TabPFN: A Transformer That Solves Small Tabular Classification Problems in a Second

Contents

Abstract

TabPFN

  • Pretrained Transformer

  • Supervised classification for small tabular datasets
  • Pros:
    • Efficient: Inference in less than a second
    • Hyperparameter tuning (X)
    • Competitive with SoTA
  • Performs in-context learning (ICL)
  • Input: Set-valued input
  • Output: Predictions for the entire test set in a single forward pass


PFN

  • Prior-Data Fitted Network (PFN)
    • Trained offline once
    • Bayesian inference on synthetic datasets drawn from our prior.
  • This prior incorporates ideas from causal reasoning: It entails a large space of structural causal models with a preference for simple structures. On the

Dataset

  • 18 datasets in the OpenML-CC18 suite
    • Contain up to 1 000 training data points, up to 100 purely numerical features without missing values, and up to 10 classes, we show that our method clearly outperforms boosted trees and performs on par with complex state-of-the-art AutoML systems with up to 230× speedup. This increases to a 5 700× speedup when using a GPU. We also validate these results on an additional 67 small numerical datasets from OpenML. We provide all our code, the trained TabPFN, an interactive browser demo and a Colab notebook at


1. Introduction

P1) Tabular Data

  • Overlooked by DL

  • Still dominated by GBDT

    ( $\because$ Short training time and robustness )


P2) Tabular Classsification

  • Radical change to how tabular classification is done
  • Use a PRETRAINED Transformer
    • Pretraining task: Synthetic dataset classification tasks from a tabular dataset prior


P3) PFN

  • Builds on Prior-Data Fitted Networks (PFNs)
  • Learn the training and prediction algorithm itself
  • Approximate Bayesian inference given any prior one can sample from
  • Approximate the posterior predictive distribution (PPD) directly
  • Can simply design a dataset-generating algorithm that encodes the desired prior.


P4) Prior

Design a prior based on …

  • Bayesian Neural Networks (BNNs)
    • to model complex feature dependencies
  • Structural Causal Models (SCMs)
    • to model potential causal mechanisms underlying tabular data


Prior is defined via parametric distributions

  • e.g., a log-scaled uniform distribution for the average number of nodes in data-generating SCMs.

$\rightarrow$ Resulting PPD: Implicitly models uncertainty over all possible data-generating mechanisms

$\rightarrow$ Corresponds to an infinitely large ensemble of data-generating mechanisms

  • i.e., instantiations of SCMs and BNNs.


Result:

  • Learn to approximate this complex PPD in a single forward-pass
  • Requires no cross-validation or model selection


P5) Key Contribution

TabPFN

  • Single Transformer that has been pre-trained to approximate probabilistic inference for the novel prior above in a single forward pass
  • Learned to solve novel small tabular classification tasks (≤ 1 000 training examples, ≤ 100 purely numerical features without missing values and ≤ 10 classes) in less than a second
  • Yielding SoTA performance.

Data listing
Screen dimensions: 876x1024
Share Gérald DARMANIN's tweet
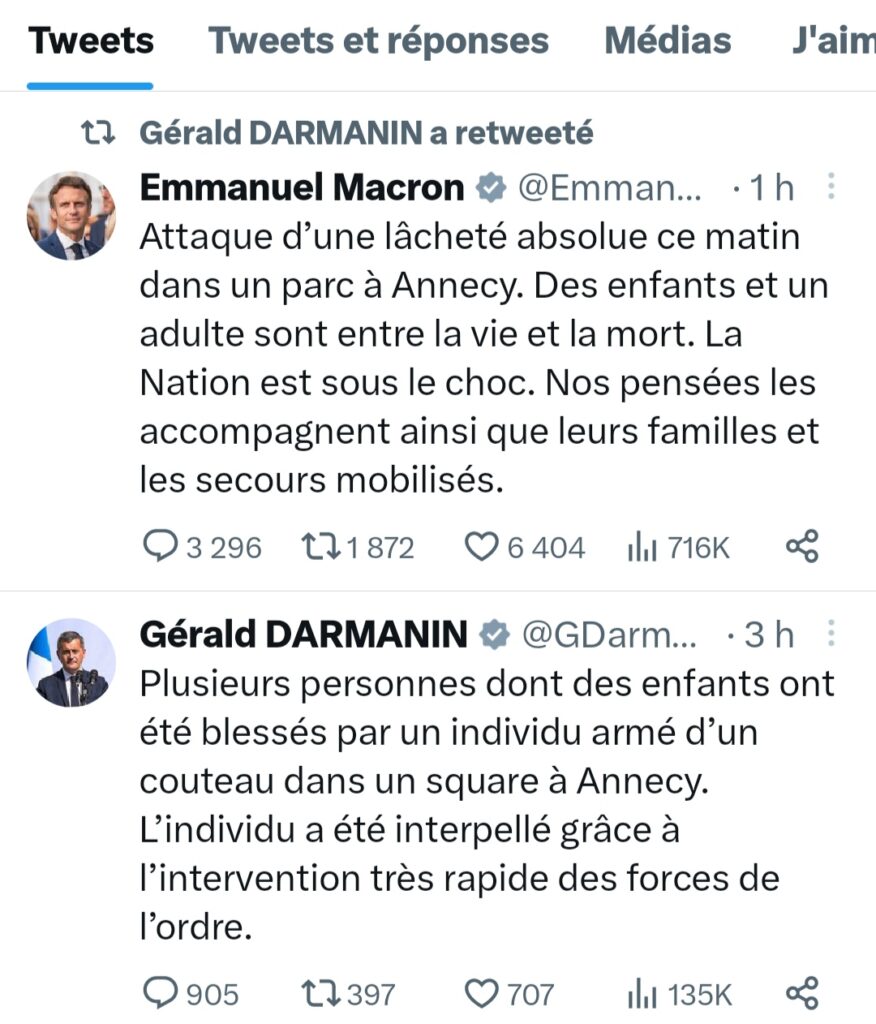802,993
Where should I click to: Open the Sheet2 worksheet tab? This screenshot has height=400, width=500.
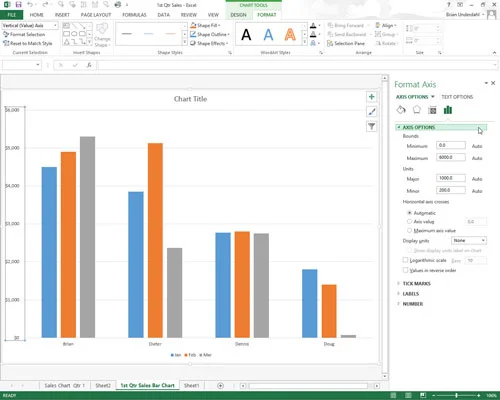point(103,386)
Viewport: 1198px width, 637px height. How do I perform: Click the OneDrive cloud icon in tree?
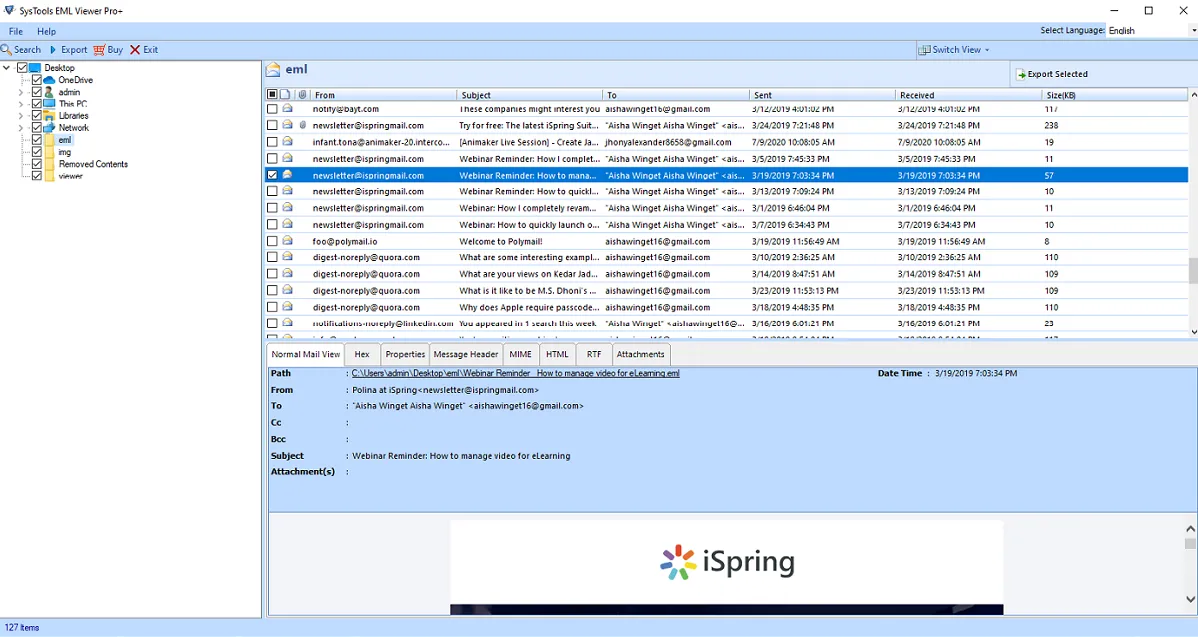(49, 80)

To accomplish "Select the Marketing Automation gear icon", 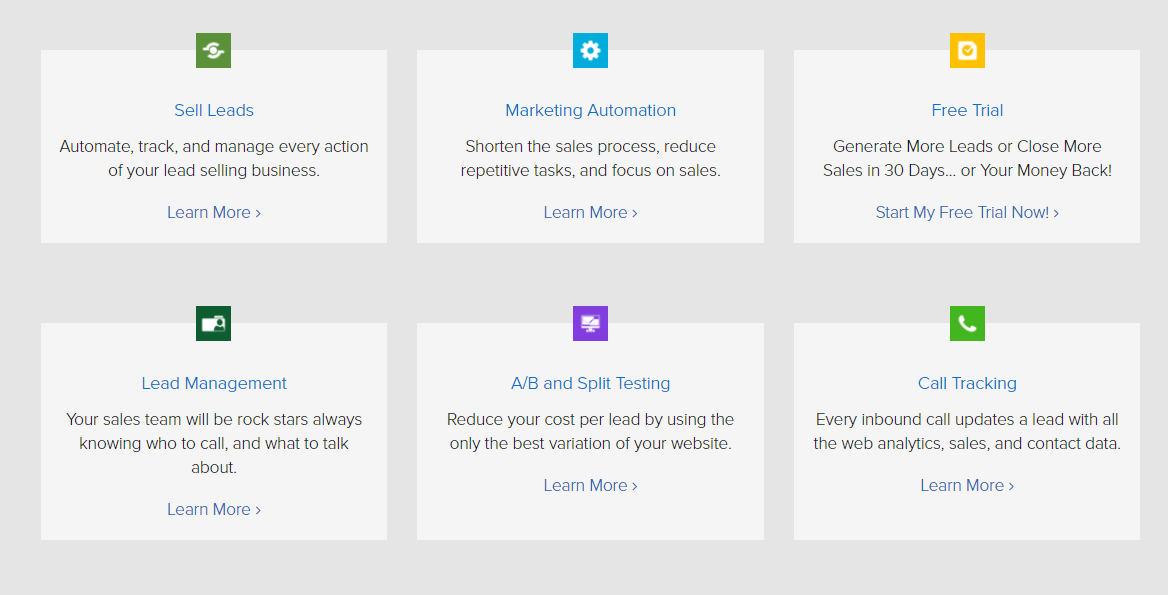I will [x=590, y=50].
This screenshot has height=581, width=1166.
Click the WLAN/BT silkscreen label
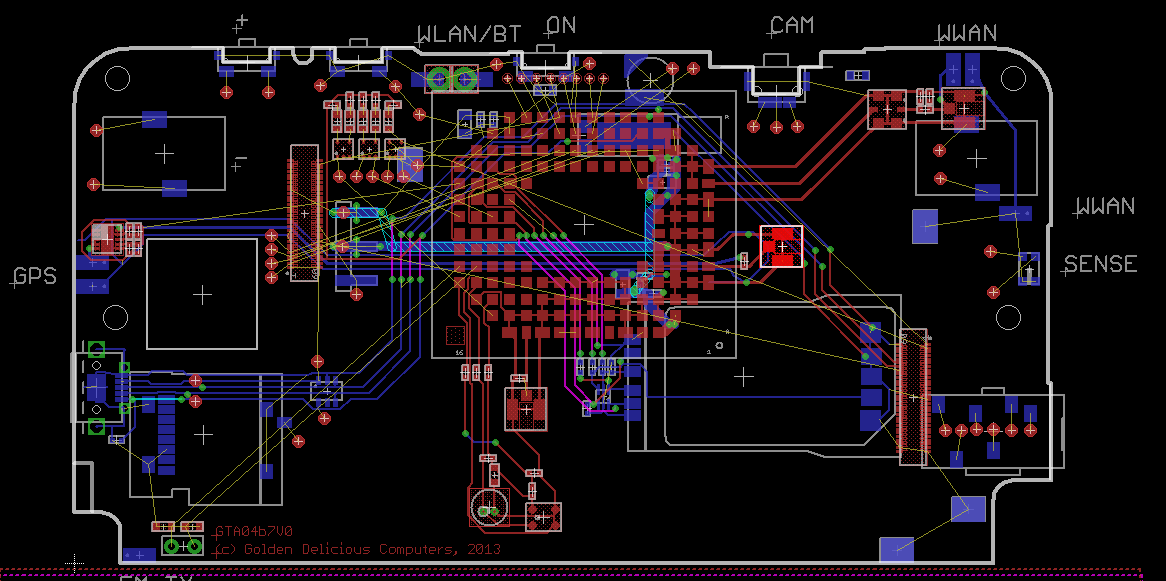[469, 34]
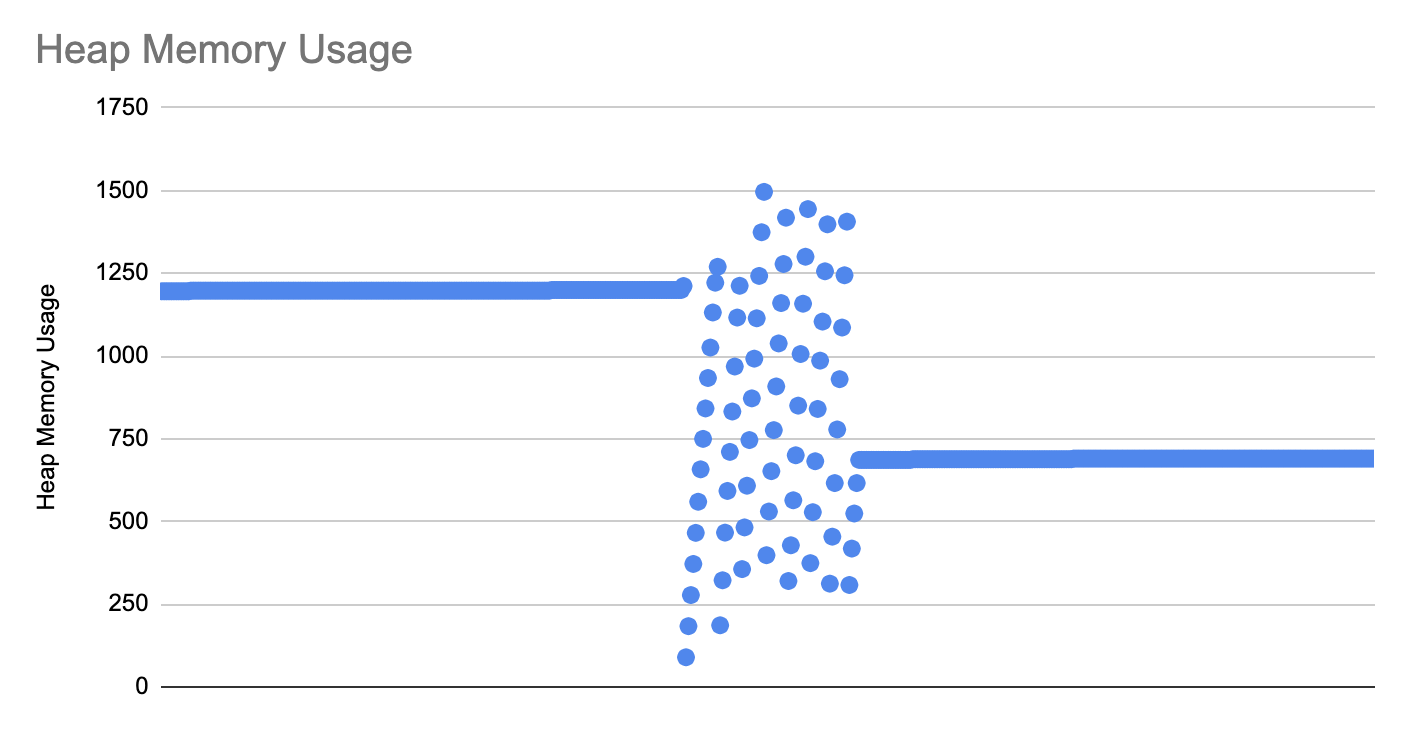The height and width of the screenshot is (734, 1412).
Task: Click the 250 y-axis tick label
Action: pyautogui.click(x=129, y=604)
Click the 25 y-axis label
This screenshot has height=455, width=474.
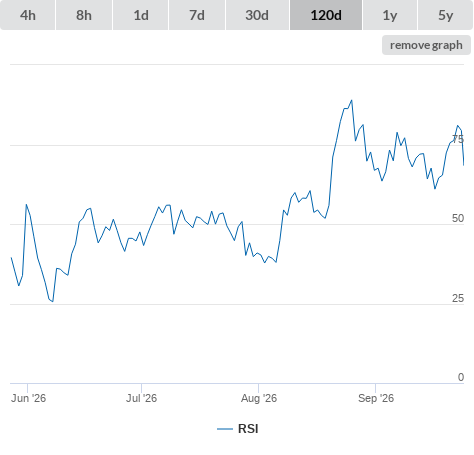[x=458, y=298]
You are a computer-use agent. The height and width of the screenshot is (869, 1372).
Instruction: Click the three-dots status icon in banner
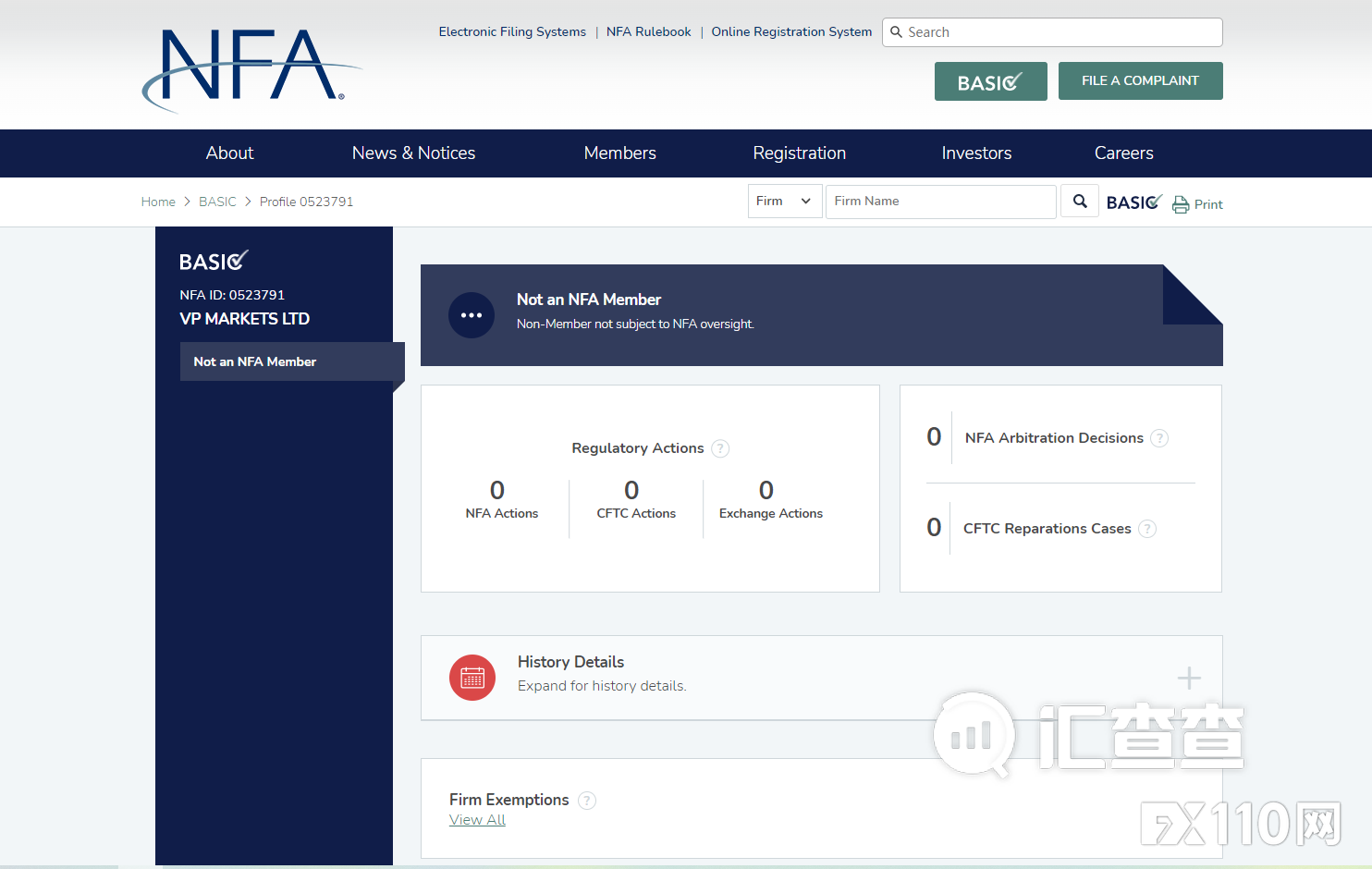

- **Goal**:
Continue the TabPFN notes from the end of the "Key Contribution" section, keeping their outline style.

- **Solved exercise**:
2. Background on PFNs

(1) PPD for Supervised Learning (SL)

Bayesian framework for SL

  • Prior: defines a space of hypotheses $\Phi$ on the relationship of a set of inputs $x$ to the output labels $y$.
  • Each hypothesis $\phi \in \Phi$ can be seen as a mechanism that generates a data distribution from which we can draw samples forming a dataset.
  • For example, given a prior based on structural causal models, $\Phi$ is the space of structural causal models, a hypothesis $\phi$ is one specific SCM, and a dataset comprises samples generated through this SCM.
  • In practice, a dataset comprises training data with observed labels and test data where labels are missing or held out to assess predictive performance.
  • The PPD for a test sample $x_{\text {test }}$ specifies the distribution of its label $p\left(\cdot \mid x_{\text {test }}, D_{\text {train }}\right)$, which is conditioned on the set of training samples $D_{\text {train }}:=\left{\left(x_1, y_1\right), \ldots,\left(x_n, y_n\right)\right}$.
  • The PPD can be obtained by integration over the space of hypotheses $\Phi$, where the weight of a hypothesis $\phi \in \Phi$ is determined by its prior probability $p(\phi)$ and the likelihood $p(D \mid \phi)$ of the data $D$ given $\phi$ :
\[p(y \mid x, D) \propto \int_{\Phi} p(y \mid x, \phi) p(D \mid \phi) p(\phi) d \phi\]


(2) Synthetic Prior-fitting

Prior-fitting

  • Training of a PFN
  • To approximate the PPD & perform Bayesian prediction


How?

  • Implement it with a prior which is specified by a prior sampling scheme of the form $p(D)=\mathbb{E}_{\phi \sim p(\phi)}[p(D \mid \phi)]$,
  • Step 1) Samples hypotheses with $\phi \sim p(\phi)$
  • Step 2) Samples synthetic datasets with $D \sim p(D \mid \phi)$.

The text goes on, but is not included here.